翔ちゃん先生の一言コラム
爪の異常

爪に異常があると、歩様がおかしかったり、爪を舐めたりします。このようなことが観察されると、飼主さんは、外傷がないか、とげが刺さっていないか、肉球はどうか、指の間はどうか・・などは調べますが、爪まで調べることは少ないようです。爪も調査対象に加えましょう。爪(あるいはその周囲)に、痛み、腫れ、赤み、滲出液、変形、脱落などが認められることもあります。

「爪の異常」の原因として、爪周囲炎、爪真菌症、爪縦裂症、爪脱落症、爪形成不全などがあります。

  • 爪周囲炎:細菌などの感染が原因です。外傷から細菌感染、そして炎症へと進むことが最も多いようです。
  • 爪真菌症:いわば犬の水虫です。原因菌は白癬菌です。
  • 爪縦裂症:一つの爪だけではなく、多数の爪に異常が見られます。爪縦裂症の多くは原因不明ですが、外傷・感染症が関与することもあります。
  • 爪脱落症:原因はたくさんあります。外傷、感染症、免疫病、腫瘍などです。
  • 爪形成不全:爪がうまく出来ない状態です。原因の一つに「亜鉛欠乏による皮膚病」があります。

爪の異常が一つの爪に見られた場合の多くは外傷が原因です。多数の爪に異常が見られるときは全身性疾患を疑う必要があります。また、免疫病が原因のときは爪だけではなく、皮膚病を伴うことが多いようです。

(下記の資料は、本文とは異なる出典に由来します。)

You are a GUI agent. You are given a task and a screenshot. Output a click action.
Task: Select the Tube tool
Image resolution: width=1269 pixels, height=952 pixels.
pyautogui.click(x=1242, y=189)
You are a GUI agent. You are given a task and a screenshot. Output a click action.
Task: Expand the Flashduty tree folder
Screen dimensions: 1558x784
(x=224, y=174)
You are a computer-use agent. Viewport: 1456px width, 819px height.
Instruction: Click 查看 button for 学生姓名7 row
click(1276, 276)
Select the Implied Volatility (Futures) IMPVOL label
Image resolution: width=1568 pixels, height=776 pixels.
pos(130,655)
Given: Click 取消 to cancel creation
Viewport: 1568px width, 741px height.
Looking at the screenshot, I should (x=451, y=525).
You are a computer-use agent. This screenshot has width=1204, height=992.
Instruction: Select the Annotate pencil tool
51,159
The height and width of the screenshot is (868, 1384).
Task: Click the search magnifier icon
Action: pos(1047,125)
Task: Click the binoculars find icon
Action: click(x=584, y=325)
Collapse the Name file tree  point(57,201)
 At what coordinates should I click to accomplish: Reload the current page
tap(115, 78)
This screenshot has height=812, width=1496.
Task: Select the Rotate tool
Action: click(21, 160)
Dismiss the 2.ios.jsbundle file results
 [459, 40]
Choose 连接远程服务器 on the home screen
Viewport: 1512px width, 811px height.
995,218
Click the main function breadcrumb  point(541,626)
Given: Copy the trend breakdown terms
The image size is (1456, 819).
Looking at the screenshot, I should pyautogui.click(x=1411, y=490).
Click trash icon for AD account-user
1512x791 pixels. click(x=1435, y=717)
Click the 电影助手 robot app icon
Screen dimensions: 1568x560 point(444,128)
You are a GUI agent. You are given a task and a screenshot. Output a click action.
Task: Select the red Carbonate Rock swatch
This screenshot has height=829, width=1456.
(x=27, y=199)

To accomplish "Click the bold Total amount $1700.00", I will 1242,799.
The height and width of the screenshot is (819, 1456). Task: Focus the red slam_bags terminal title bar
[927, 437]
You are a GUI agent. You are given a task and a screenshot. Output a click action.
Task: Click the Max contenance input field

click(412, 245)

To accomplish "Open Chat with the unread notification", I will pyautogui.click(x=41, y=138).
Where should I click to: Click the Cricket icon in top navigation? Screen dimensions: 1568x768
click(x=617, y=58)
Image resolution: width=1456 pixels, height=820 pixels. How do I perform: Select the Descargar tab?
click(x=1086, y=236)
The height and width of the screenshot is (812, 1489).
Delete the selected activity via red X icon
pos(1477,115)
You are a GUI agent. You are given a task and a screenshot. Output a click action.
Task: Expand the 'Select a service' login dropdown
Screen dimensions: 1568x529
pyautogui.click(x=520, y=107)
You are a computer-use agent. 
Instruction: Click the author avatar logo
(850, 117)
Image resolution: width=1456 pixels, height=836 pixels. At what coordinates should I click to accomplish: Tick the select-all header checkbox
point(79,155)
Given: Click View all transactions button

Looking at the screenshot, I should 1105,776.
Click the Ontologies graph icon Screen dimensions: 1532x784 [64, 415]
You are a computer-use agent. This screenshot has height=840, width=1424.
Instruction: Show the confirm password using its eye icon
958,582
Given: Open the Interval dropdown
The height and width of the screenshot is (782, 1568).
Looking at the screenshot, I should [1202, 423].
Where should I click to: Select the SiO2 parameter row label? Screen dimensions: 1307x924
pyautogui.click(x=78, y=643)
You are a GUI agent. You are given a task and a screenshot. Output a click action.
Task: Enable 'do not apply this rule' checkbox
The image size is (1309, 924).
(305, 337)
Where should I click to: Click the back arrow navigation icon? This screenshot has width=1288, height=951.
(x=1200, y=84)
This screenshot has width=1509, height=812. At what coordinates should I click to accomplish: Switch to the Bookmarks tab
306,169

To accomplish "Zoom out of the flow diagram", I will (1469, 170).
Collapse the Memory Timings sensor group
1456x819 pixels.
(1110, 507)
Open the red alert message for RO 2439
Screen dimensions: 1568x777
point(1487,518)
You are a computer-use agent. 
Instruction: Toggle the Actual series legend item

原因によって治療法は異なります。爪の異常の代表選手である感染症が原因のときは、抗生物質、抗真菌剤などが投与されます。重症のときは爪を切除する手術も必要です。真菌症は治癒し難い病気です。気長に対応せざるを得ません。また使用される薬剤によっては嘔吐・下痢などの副作用を認めることもあります。

【ワラビーグループの診たて】
よく当院にご来院される爪のトラブルは外傷によることがとても多いです。多量の出血をともなうため皆さんとてもビックリされてあわててご来院されるケースが多く見受けられます。定期的な爪のチェックや爪きりをおすすめ致します。